- [SOURCE EXTRACT]:
For the HMI (Human-Machine Interface) the Rider Personal Assistant comprises an Audio module (201) that relies on voice recognition to accept audio commands and is also configured to play audio notifications (180) and/or visual notifications (190) and suggestions. It works as an audio- to-text/ text-to-audio converter (201) where it accepts rider's voice commands and processes them. To achieve this, the Rider Personal Assistant (200) is connected to the helmet headset, e.g., helmet speakers and microphone (101) .
The Rider Personal Assistant (200) comprises a hazard detection module (203) , which is responsible by cataloguing and prioritizing all possible hazards either detected in the
motorbike's environment by reading appropriate bike sensors (104) or communicated Vehicle to all other vehicles (V2X) hazards by other nearby vehicles.
The hazard detection module (203) not only sends/receives V2X hazard events (150) , but it also interacts with the server by sending information regarding the rider' s routines and habits to run machine learning routines on the server side and receive suggestions based on those habits. This information can also be distributed through both local and server storing means. Hazards that rely on bike high-rate sensors data, will compute the hazard risk in the local hazard detection module (203) and publish them via V2X to the cloud servers to inform other vehicles of what is happening. Conversely, on the server side, all the information from all vehicles (cars, trucks, bikes, etc) present on all roads is collected and other type of hazards are computed for that particular bike rider (e.g. collision with other vehicles risks) , fed back to the bike via internet and module (203) and prioritized with the locally computed hazards. The kind of information collected on the bike side (client side) includes vehicle position, velocity, acceleration, distance to nearby vehicles and more. Examples of self-accident estimation detection includes, for instance, detecting extremely high accelerations due to collisions (that would trigger an Airbag in an automobile) , or unexpected bike falls detected by unexpected roll data, or weird vehicle behaviours using pitch data, sensor distance to nearby vehicles, and so on. On the server side, information as vehicle position, velocity, heading, acceleration, etc. (at slower data rates) , could be useful to detect possible future vehicle collisions and avoid accidents .

- [DATA BLOCK]:
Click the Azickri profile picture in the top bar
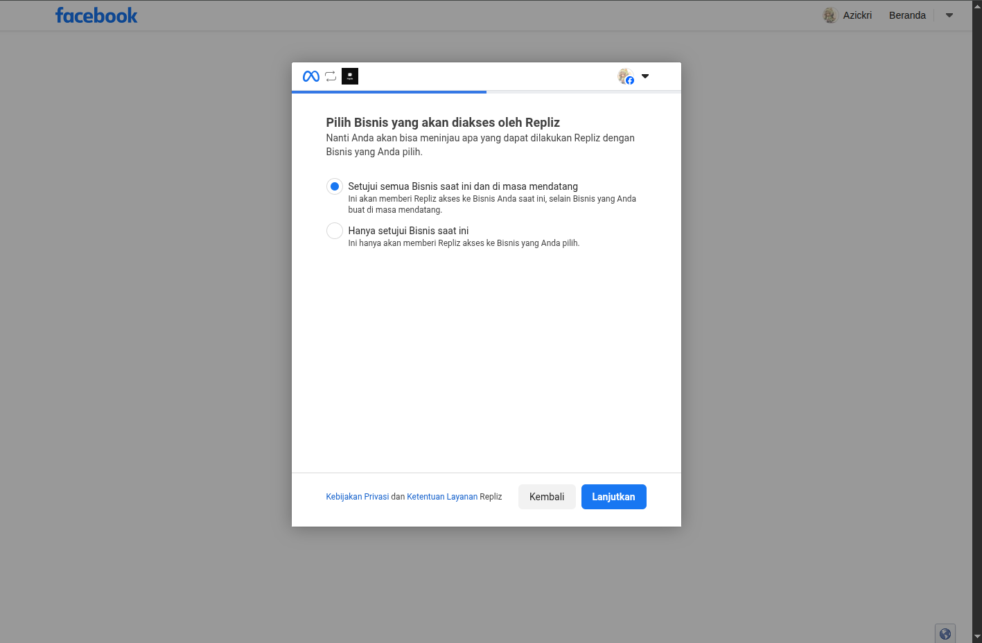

- [CHALLENGE A]:
Answer these about the Rider Personal Assistant passage:
(i) To what is the Rider Personal Assistant connected in order to handle voice?
(ii) Which module catalogs and prioritizes possible hazards?
(iii) What kinds of information are collected on the bike side?
- [CHALLENGE B]: Transcribe the Rider Personal Assistant passage word for word from "The Rider Personal Assistant (200) comprises" to "other nearby vehicles.".
- [CHALLENGE C]: Write the next part of the Rider Personal Assistant passage, picking up after its final sentence.
The lines aren't needed for anything here.

- [EXPECTED OUTPUT A]:
(i) The helmet headset, e.g., helmet speakers and microphone (101).
(ii) The hazard detection module (203).
(iii) Vehicle position, velocity, acceleration, distance to nearby vehicles and more.

- [EXPECTED OUTPUT B]:
The Rider Personal Assistant (200) comprises a hazard detection module (203) , which is responsible by cataloguing and prioritizing all possible hazards either detected in the
motorbike's environment by reading appropriate bike sensors (104) or communicated Vehicle to all other vehicles (V2X) hazards by other nearby vehicles.

- [EXPECTED OUTPUT C]:
The minimum requirements to ensure the real time data connections between the proposed modules of the system (200) is a reliable mobile network connection, preferably 5G, and a computational system that allows to ensure both cloud service and communication interfaces. The theoretical sources of information are already vehicle installed sensors, potential future sensors that need to be installed in the vehicles and communication and computation technologies (5G networks, servers, security and algorithms) to facilitate the exchange of information between vehicles.
Once the prioritization is complete, some of the most important hazards are communicated via a warning audio message (180) played on the helmet headset (301) ; further comprising a secondary channel which can also include a visual notification in the Heads-Up Display (HUD) (302) . The HUD (302) can comprise two different implementation approaches. One can resort to the use of glasses with special lens with projected images therein. Another approach can lay on the projection of the information inside the helmet, directly over its' frontal face shield visor from the inside making it a transparent screen.
The Personal Assistant Cloud service (103) is responsible for collecting and storing all the information regarding the rider's routines and habits, as well as dynamically interact with appropriate learning algorithms so they can predict the rider' s routines more accurately based on the most recent data. This personal data is stored and optimized in a remote manner through existing cloud services that are ensured through internet connections (140) supported by network
technologies duly adapted for this purpose, and which are later accessed by the Electronic Control Unit (202) .
The Cloud Email, Calendar & Weather services module (102) , which is remotely accessed via an internet network connection (140) by the ECU (202) , is a service responsible for the connection with a cloud server (multiple OS compatible) to collect information regarding emails, calendar events and weather. The required Internet connection (140) presupposes the rider' s authentication credentials must be set using the cluster configuration menu so the bike can collect the information regarding those services. Only after this step is complete, the rider's assistant can make suggestions and present them in the form of audio (180) and/or visual notifications (190) .
Figure 2 illustrates the behavioral block diagram of the Email/calendar notification use cases logic (400) of the rider's personal assistant system (200) , wherein the email (401) and calendar (407, 413) notifications are transmitted to the rider by playing short audio notifications such as "10 min to event" (409) , "event is starting now" (415) or "new email received" (403) . The rider can dismiss these notifications by issuing an acknowledge voice command such as "Ok" or "Yes" (405, 411, 417) . If no action is taken, the notifications (401, 407, 413) will dismiss themselves after a few seconds.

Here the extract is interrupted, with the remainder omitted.